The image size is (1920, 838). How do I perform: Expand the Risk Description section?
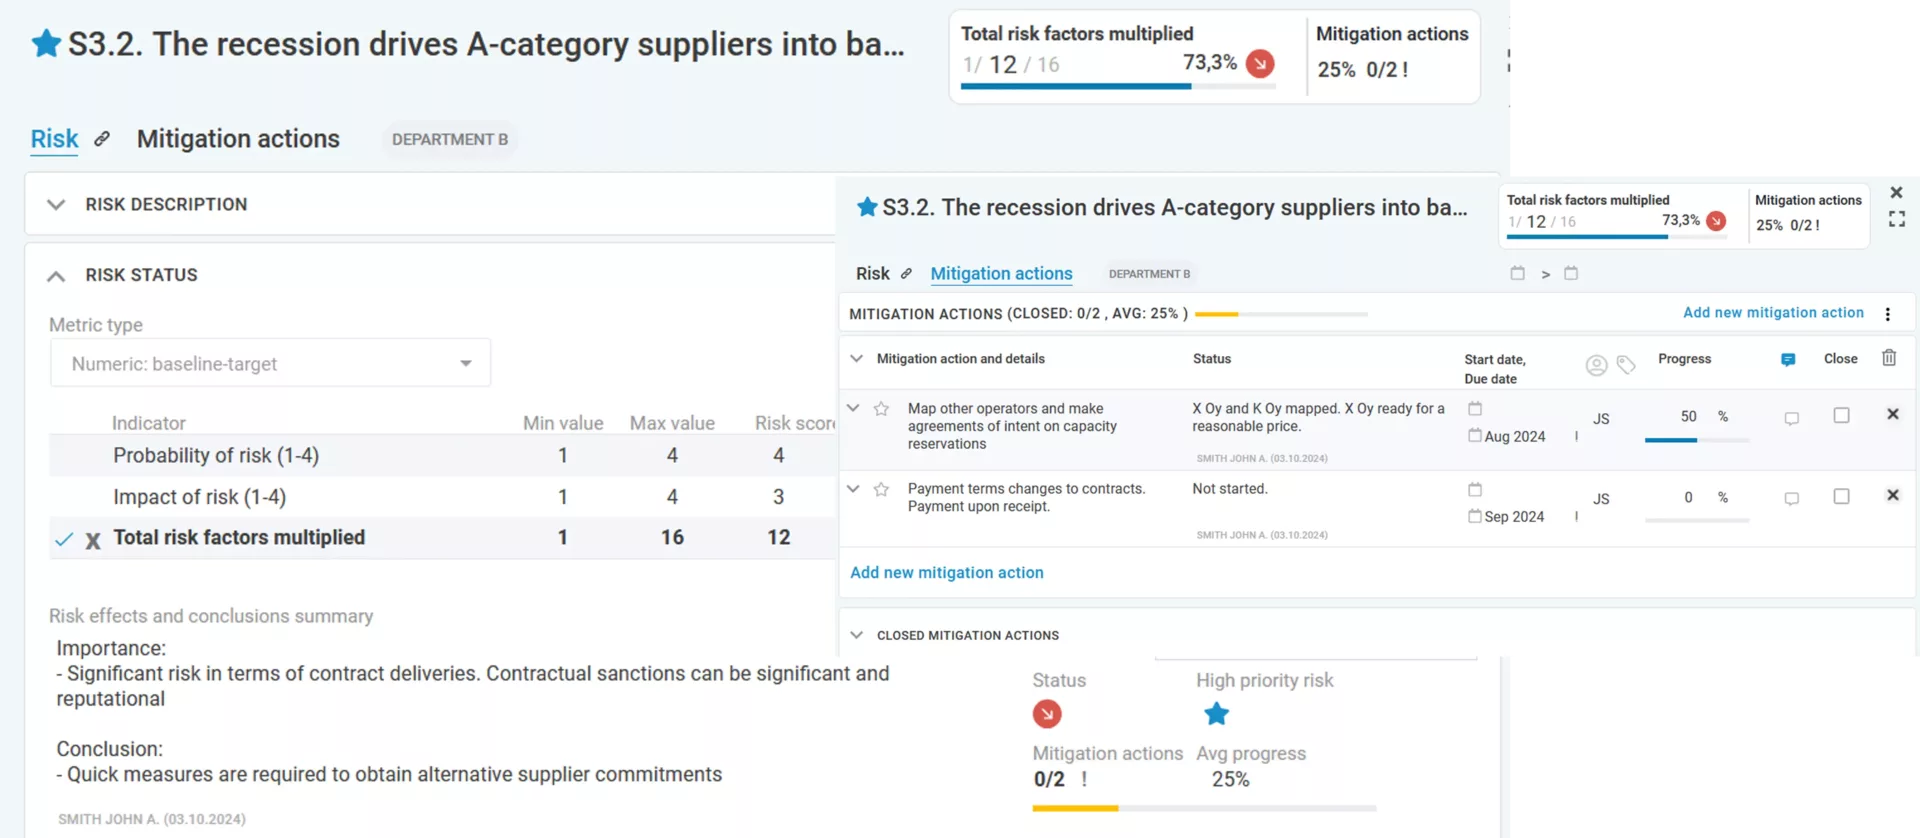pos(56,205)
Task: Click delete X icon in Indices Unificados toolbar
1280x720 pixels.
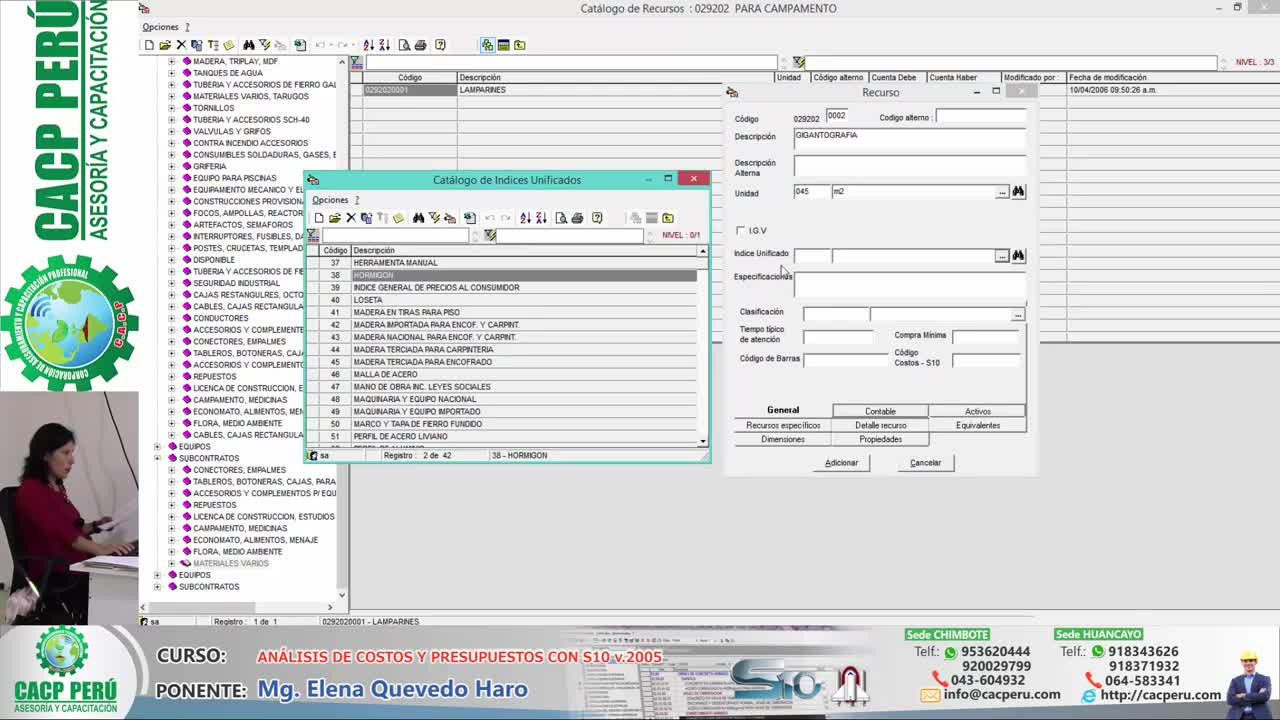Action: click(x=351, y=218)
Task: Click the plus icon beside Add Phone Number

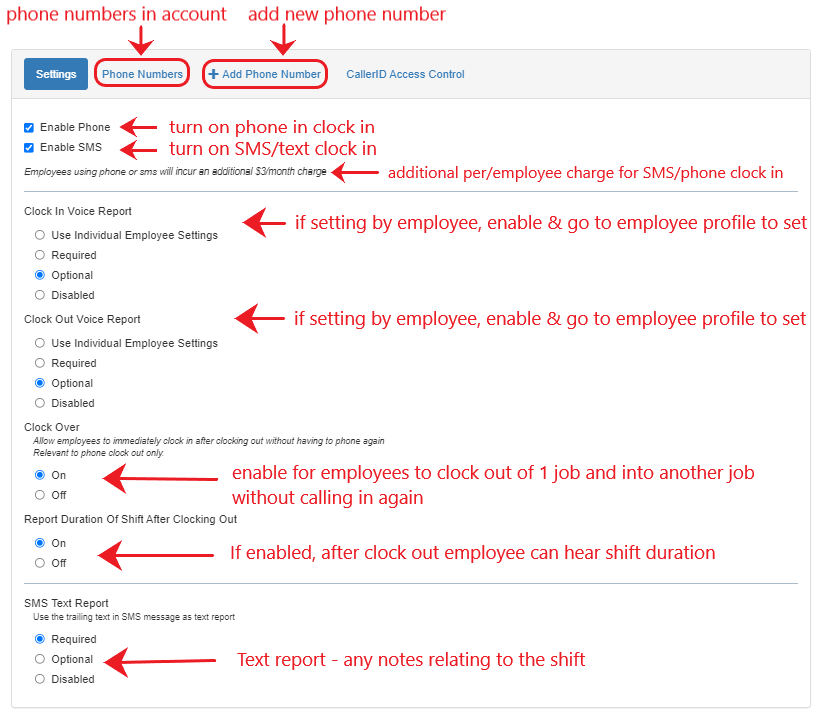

==

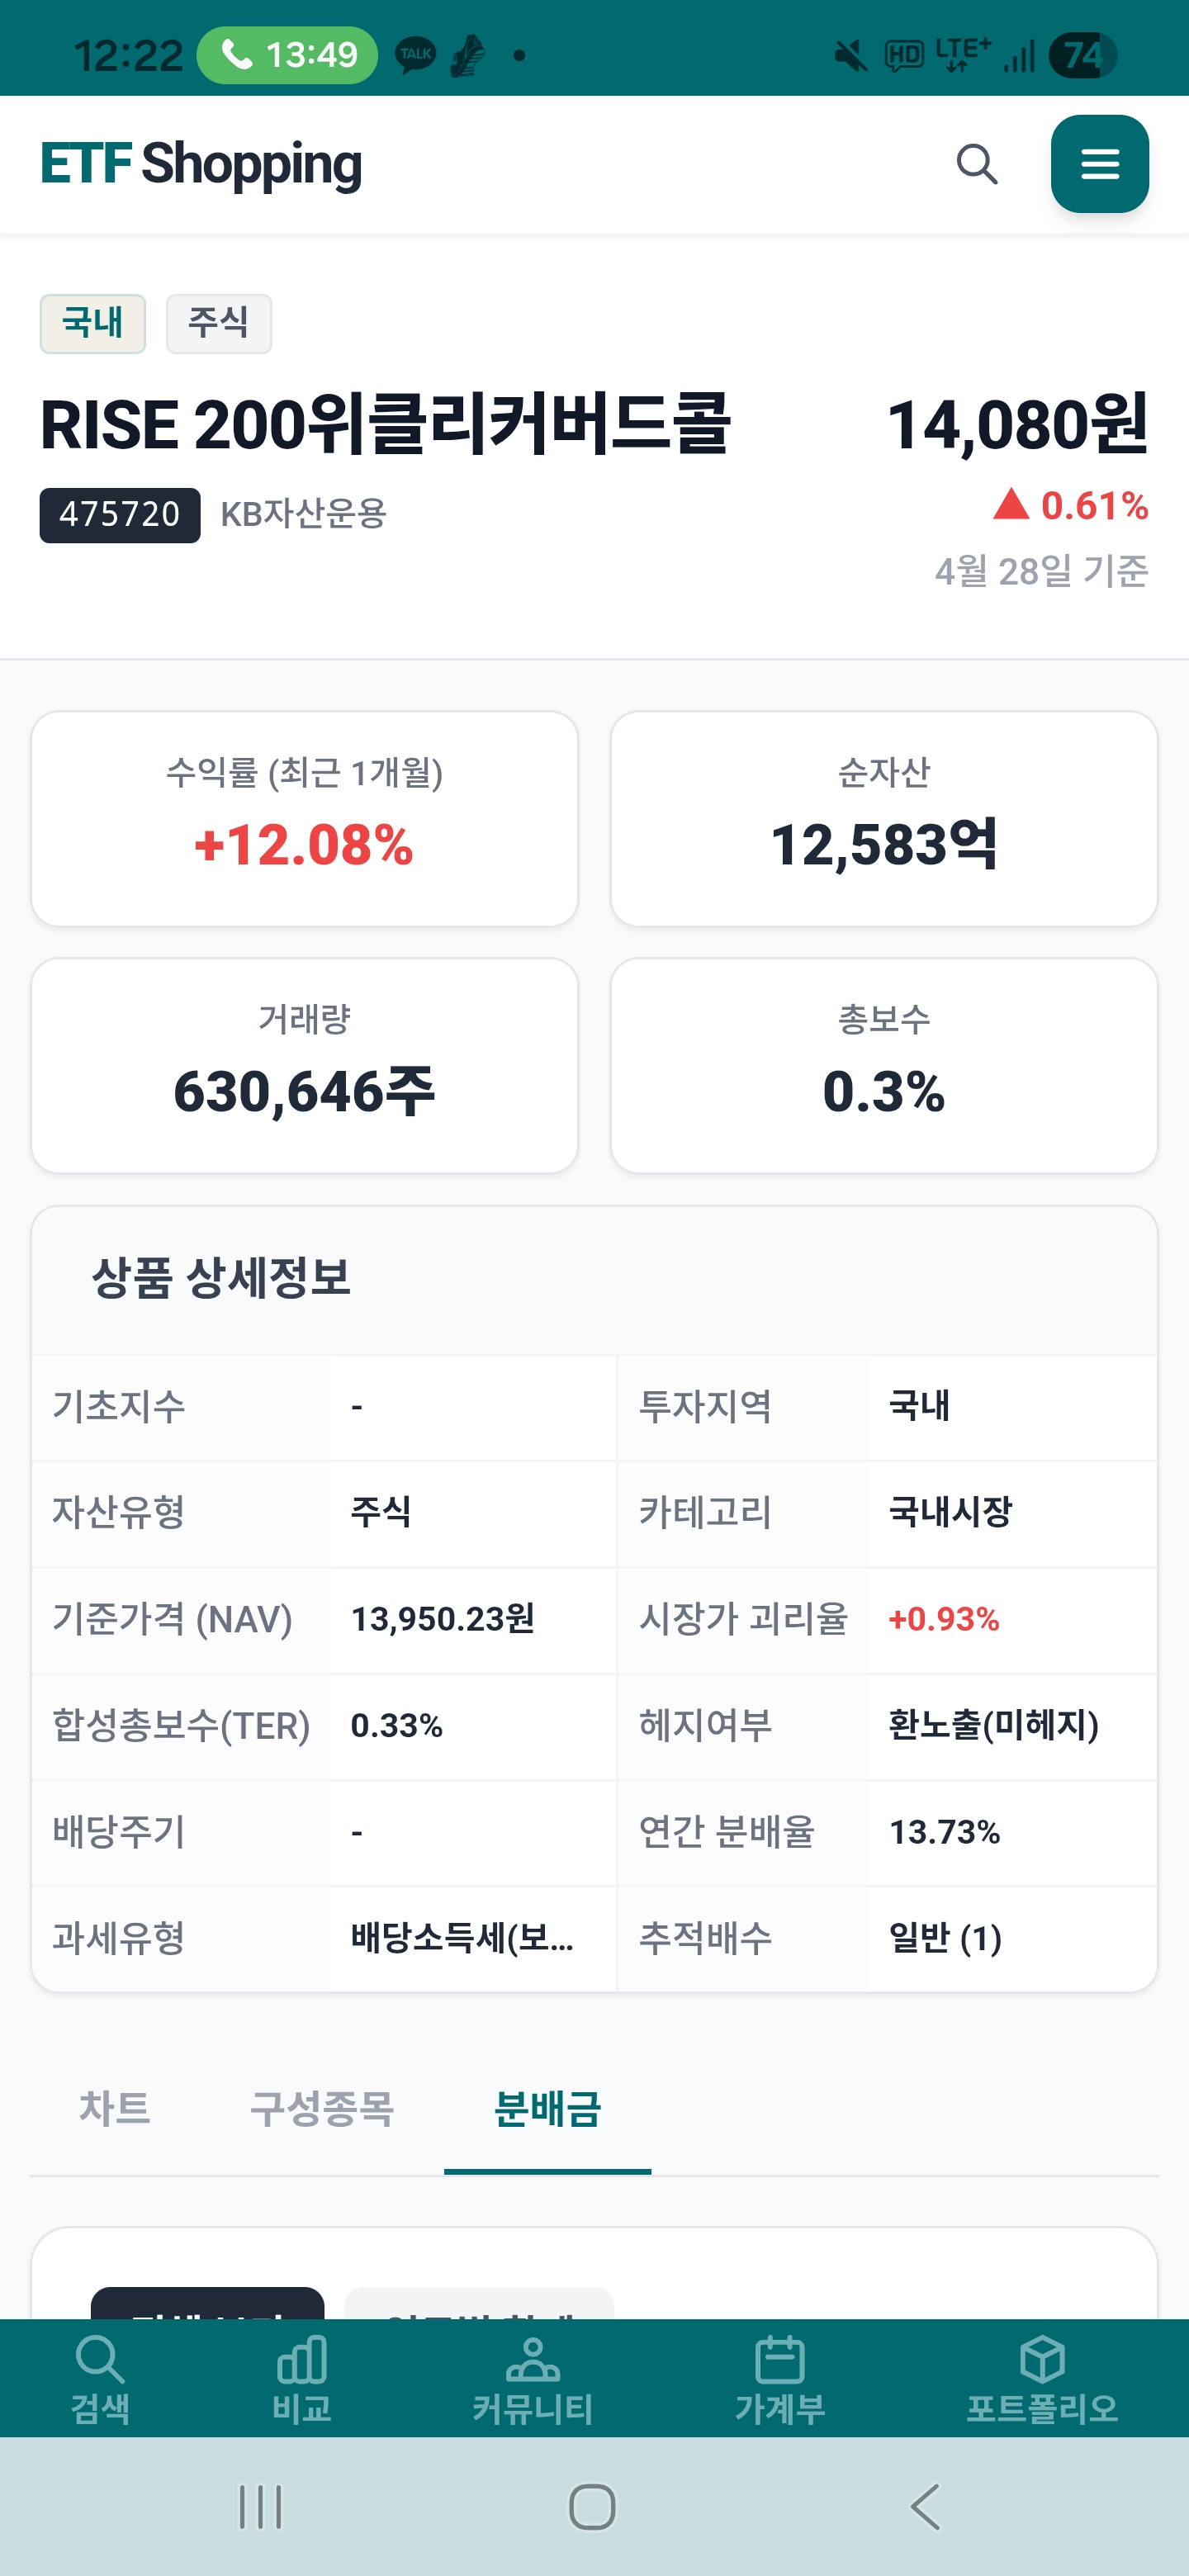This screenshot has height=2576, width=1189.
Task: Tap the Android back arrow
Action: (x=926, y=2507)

*STATED EXERCISE*
Take the items from the line with "This screenshot has height=2576, width=1189." through the line with "Action: (x=926, y=2507)", swap "back arrow" for "navigation arrow", and write out those lines with nothing else changed. Leave the pictures out.

*RESPONSE*
This screenshot has height=2576, width=1189.
Task: Tap the Android navigation arrow
Action: (x=926, y=2507)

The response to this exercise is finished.